What to produce:
Copy every line of the data below that contains the string "Open". Case matters, so include only lines where the capitalization matches.

———

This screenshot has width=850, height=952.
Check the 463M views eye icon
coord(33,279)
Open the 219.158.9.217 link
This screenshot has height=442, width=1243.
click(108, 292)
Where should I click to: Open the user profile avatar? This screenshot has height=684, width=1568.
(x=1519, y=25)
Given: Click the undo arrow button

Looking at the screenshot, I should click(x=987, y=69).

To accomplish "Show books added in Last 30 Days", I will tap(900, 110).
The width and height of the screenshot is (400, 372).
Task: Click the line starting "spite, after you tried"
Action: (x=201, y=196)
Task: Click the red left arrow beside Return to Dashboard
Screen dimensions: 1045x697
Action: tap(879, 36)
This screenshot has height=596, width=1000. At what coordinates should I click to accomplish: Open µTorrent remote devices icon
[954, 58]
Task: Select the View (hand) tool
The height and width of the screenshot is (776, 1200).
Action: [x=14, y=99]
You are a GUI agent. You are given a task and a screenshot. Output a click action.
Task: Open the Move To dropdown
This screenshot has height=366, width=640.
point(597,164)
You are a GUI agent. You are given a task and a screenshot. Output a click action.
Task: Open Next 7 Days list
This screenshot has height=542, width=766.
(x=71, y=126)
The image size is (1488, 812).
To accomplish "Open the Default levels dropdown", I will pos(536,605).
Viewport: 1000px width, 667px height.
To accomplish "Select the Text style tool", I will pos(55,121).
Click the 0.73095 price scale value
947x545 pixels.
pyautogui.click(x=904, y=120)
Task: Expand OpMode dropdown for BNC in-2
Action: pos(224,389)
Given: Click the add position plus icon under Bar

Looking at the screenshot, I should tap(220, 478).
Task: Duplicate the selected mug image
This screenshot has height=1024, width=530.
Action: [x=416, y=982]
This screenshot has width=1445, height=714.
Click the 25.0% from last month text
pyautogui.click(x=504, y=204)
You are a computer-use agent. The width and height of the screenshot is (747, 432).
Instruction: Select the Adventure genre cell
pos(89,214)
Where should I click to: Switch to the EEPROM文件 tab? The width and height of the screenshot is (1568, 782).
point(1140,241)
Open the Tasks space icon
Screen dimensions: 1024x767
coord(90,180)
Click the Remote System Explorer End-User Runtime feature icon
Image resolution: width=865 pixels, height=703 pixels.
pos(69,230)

———

Task result:
Open the 219.158.9.217 link
Where should I click to: Open the user profile avatar? This screenshot has height=684, width=1568.
This screenshot has height=596, width=1000. At what coordinates should I click to accomplish: Open µTorrent remote devices icon
Task: Open the Move To dropdown
Task: Open Next 7 Days list
To accomplish "Open the Default levels dropdown", I will pos(536,605).
Open the Tasks space icon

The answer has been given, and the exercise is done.